Brussels fears Swedish far right aims to thwart EU law-making program

Sweden is due to take over the rotating presidency of the Council of the EU on January 1.

STOCKHOLM — A far-right shadow is looming over Sweden’s imminent EU presidency.

Sweden has long been seen as a cooperative and constructive member of the EU with a succession of mainstream governments able to corral domestic parliamentary support for many of Brussels’ big ideas.

But a general election in September left the new center-right Prime Minister Ulf Kristersson dependent on the far-right, Euroskeptic Sweden Democrats (SD) for his parliamentary mandate. That’s raised a question mark over whether Stockholm can maintain momentum on the key files piling up in the EU’s in-tray.
Diplomats in Brussels — who were looking forward to the Swedish presidency as one that would be able to get things done — are now worried that the Sweden Democrats’ anti-EU tone will infect the way they operate.

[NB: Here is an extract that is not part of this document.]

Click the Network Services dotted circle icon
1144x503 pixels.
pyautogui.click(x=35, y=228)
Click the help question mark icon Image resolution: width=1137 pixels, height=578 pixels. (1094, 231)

“It’s news to no one that the Sweden Democrats are the parliament’s most EU critical party,” SD leader Jimmie Åkesson said during a parliamentary debate on EU affairs earlier this month. “We believe in cooperation … but we must move away from the almost manic idea that [Brussels] should meddle more and more in the politics of member states.”

The EU’s institutional architecture gives the country with the rotating six-month presidency of the Council of the EU — currently the Czech Republic — a central role in setting and progressing the bloc’s policy agenda. To that end, it is seen as helpful if the presidency country has a clear attitude to EU cooperation and a widely understood position on central issues on the agenda.

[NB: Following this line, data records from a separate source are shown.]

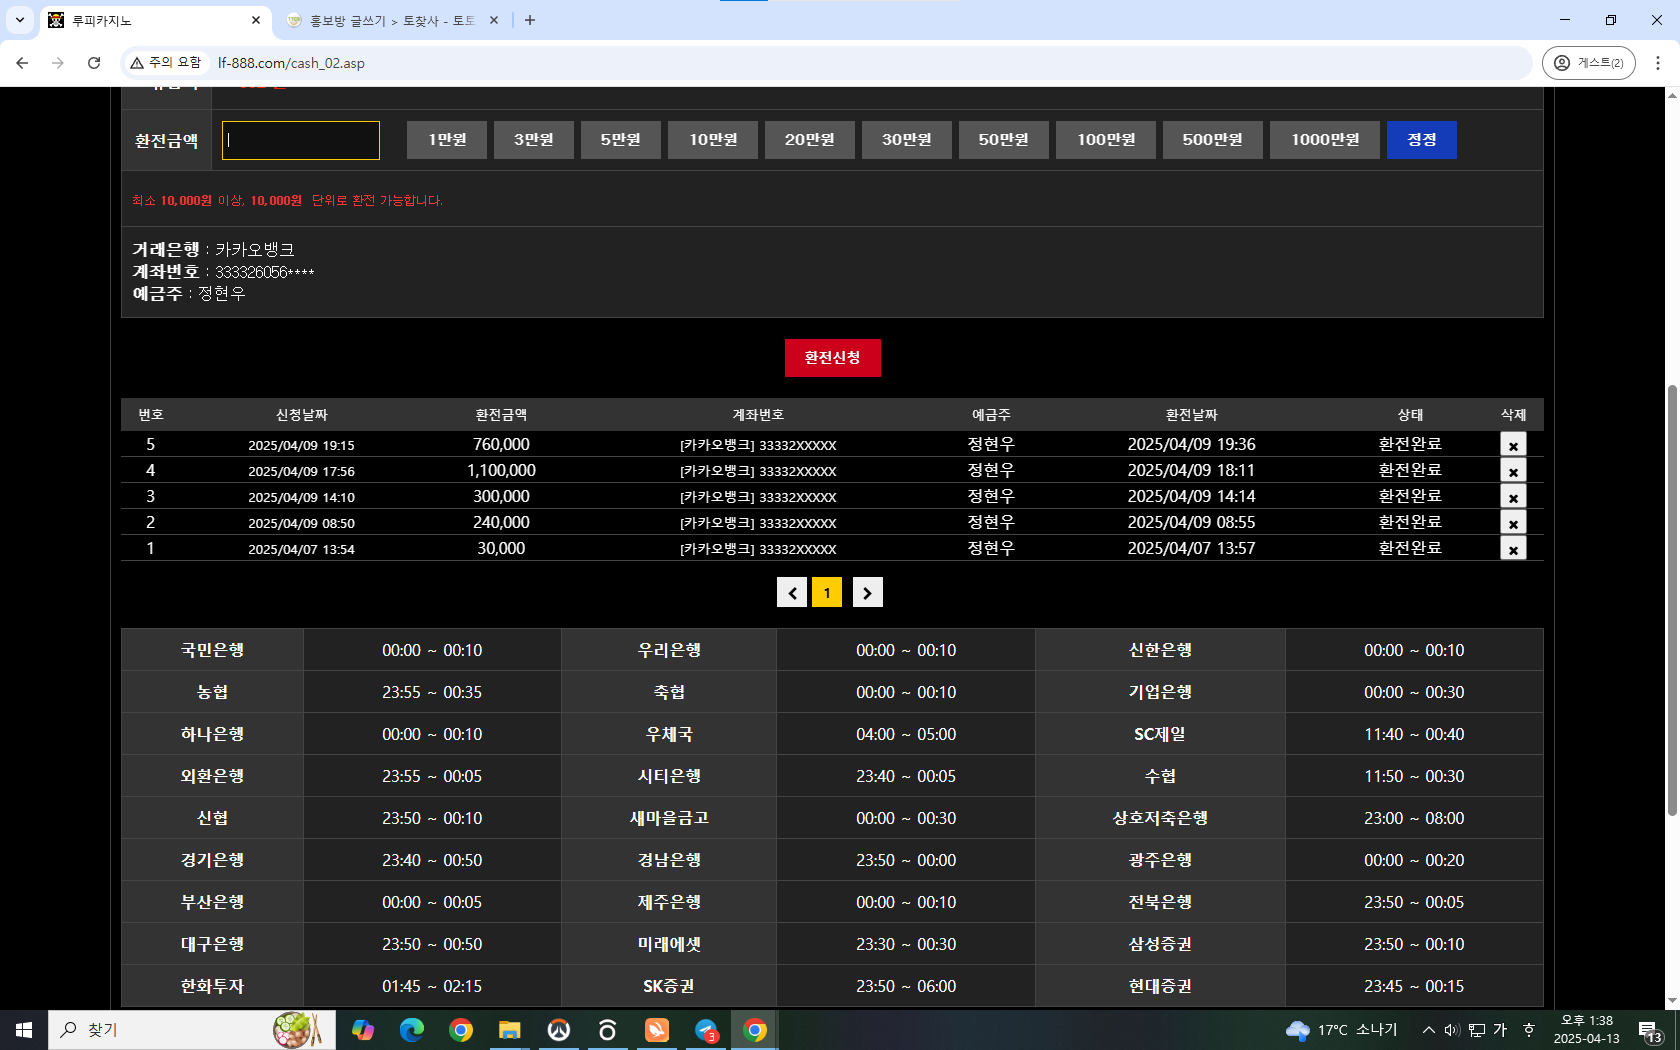Viewport: 1680px width, 1050px height.
Task: Click the red 환전신청 button
Action: click(833, 358)
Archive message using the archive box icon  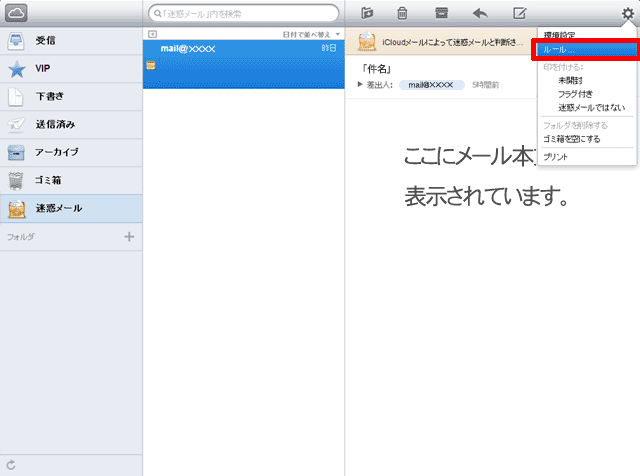tap(441, 13)
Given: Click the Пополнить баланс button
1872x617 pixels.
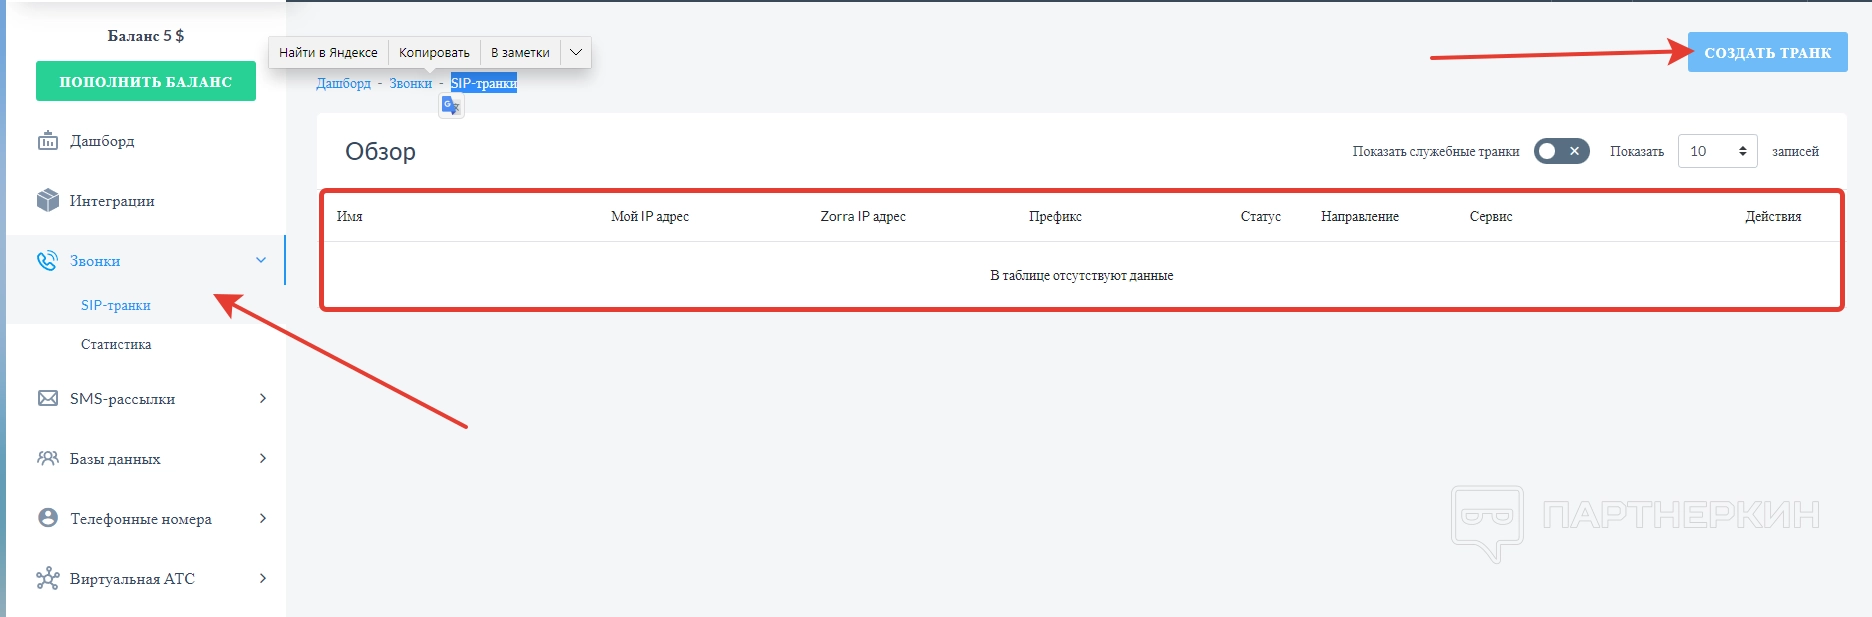Looking at the screenshot, I should (x=146, y=82).
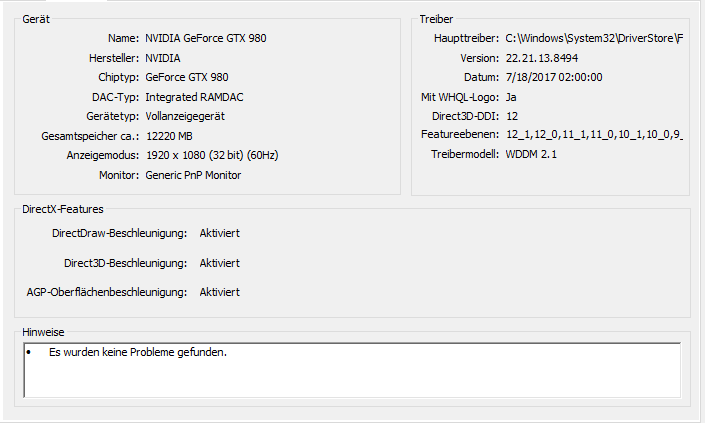Click the device name NVIDIA GeForce GTX 980
Viewport: 705px width, 423px height.
pos(205,38)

But the rise of SD, a party with neo-Nazi roots, has scrambled the picture of Swedish-EU relations for outsiders looking in. This is the first time SD has held real influence, and officials in Brussels are still figuring out what policy stances like its ultra-hard line on immigration and relatively friendly attitude to Viktor Orbán’s Hungary could mean for the way Sweden deals with the EU.

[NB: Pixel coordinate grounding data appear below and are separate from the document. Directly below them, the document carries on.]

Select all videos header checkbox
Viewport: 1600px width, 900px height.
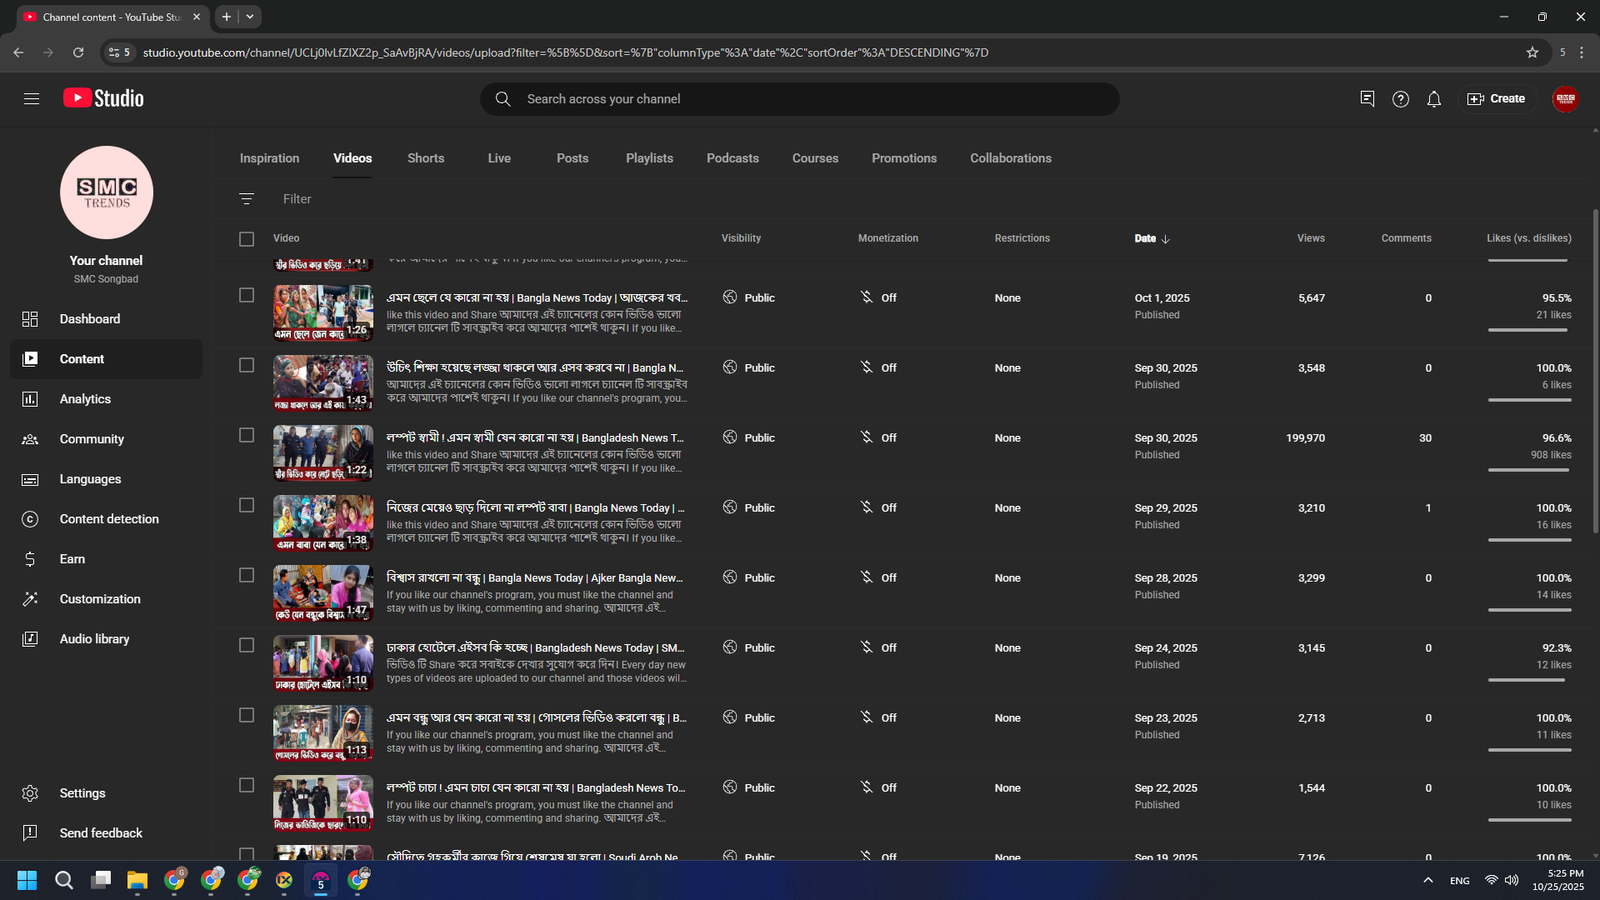point(247,239)
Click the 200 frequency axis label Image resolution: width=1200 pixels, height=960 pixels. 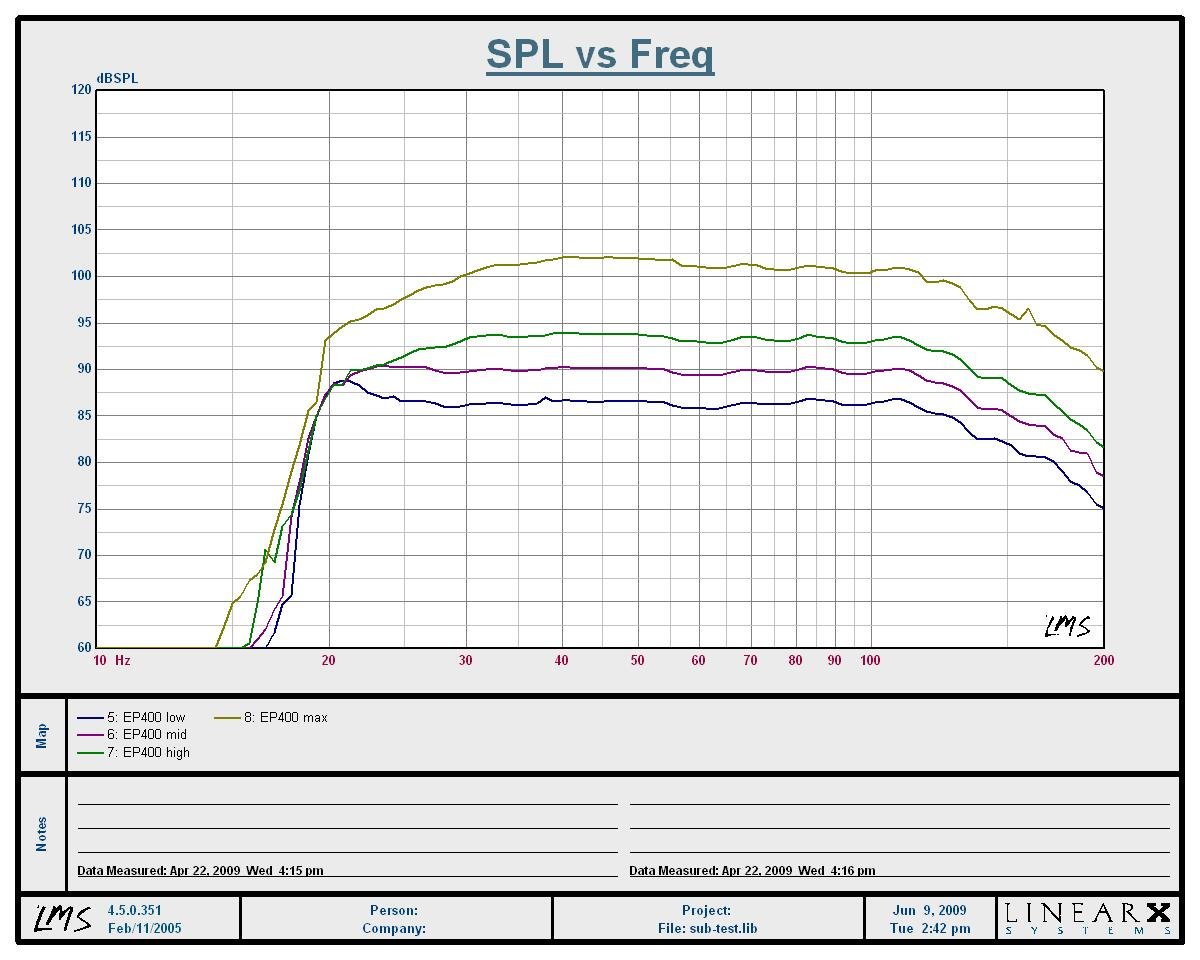tap(1103, 660)
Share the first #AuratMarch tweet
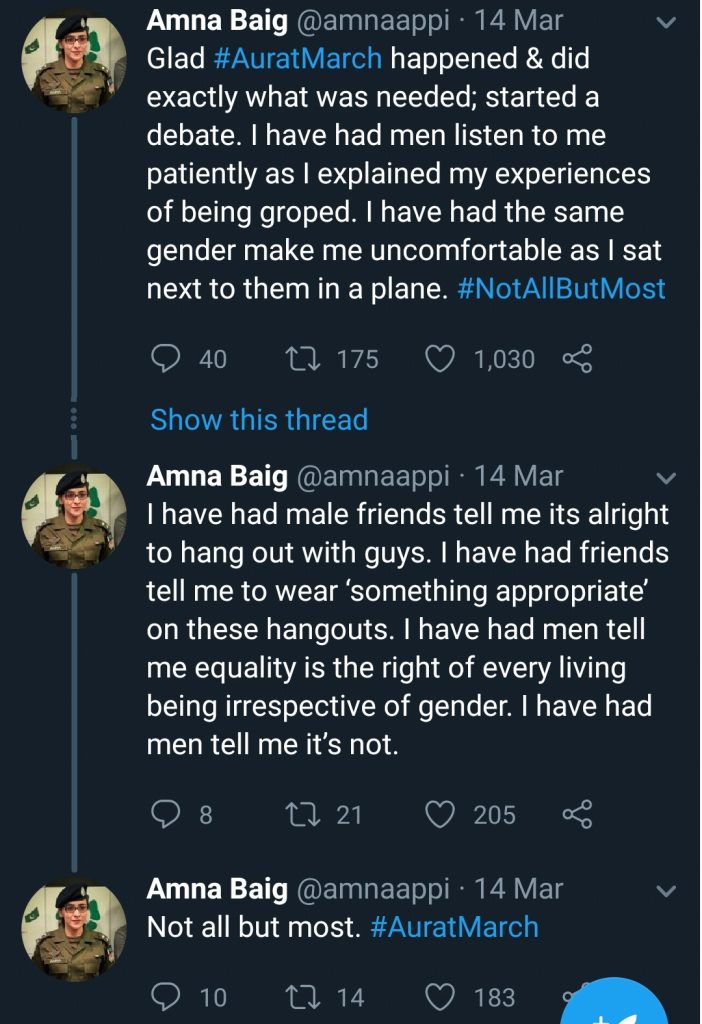Screen dimensions: 702x1024 [577, 358]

Swedish diplomats in Brussels have assured their colleagues that their presidency will be run from Brussels and not from Stockholm. That has reassured some in the Council, but the potential influence of SD has prompted unease among others in Brussels.

Iratxe García Pérez, the leader of the Socialists and Democrats group in the European Parliament tweeted following a recent trip to Stockholm: ”I expressed my concern about the negative influence that extreme-right Sweden Democrats will have not only on the Swedish government, but also the Swedish EU presidency starting in January.”

While Kristersson’s Moderate Party and its two smaller center-right coalition allies are staunchly pro-EU, SD pushed for a referendum on Sweden’s EU membership in the months after Brexit.
At the parliamentary debate in Stockholm this month, the dissonance in messaging between Kristersson and SD leader Åkesson was on full display.

“In my government, we see all the possibilities of a stronger EU,” Kristersson said as he opened the session.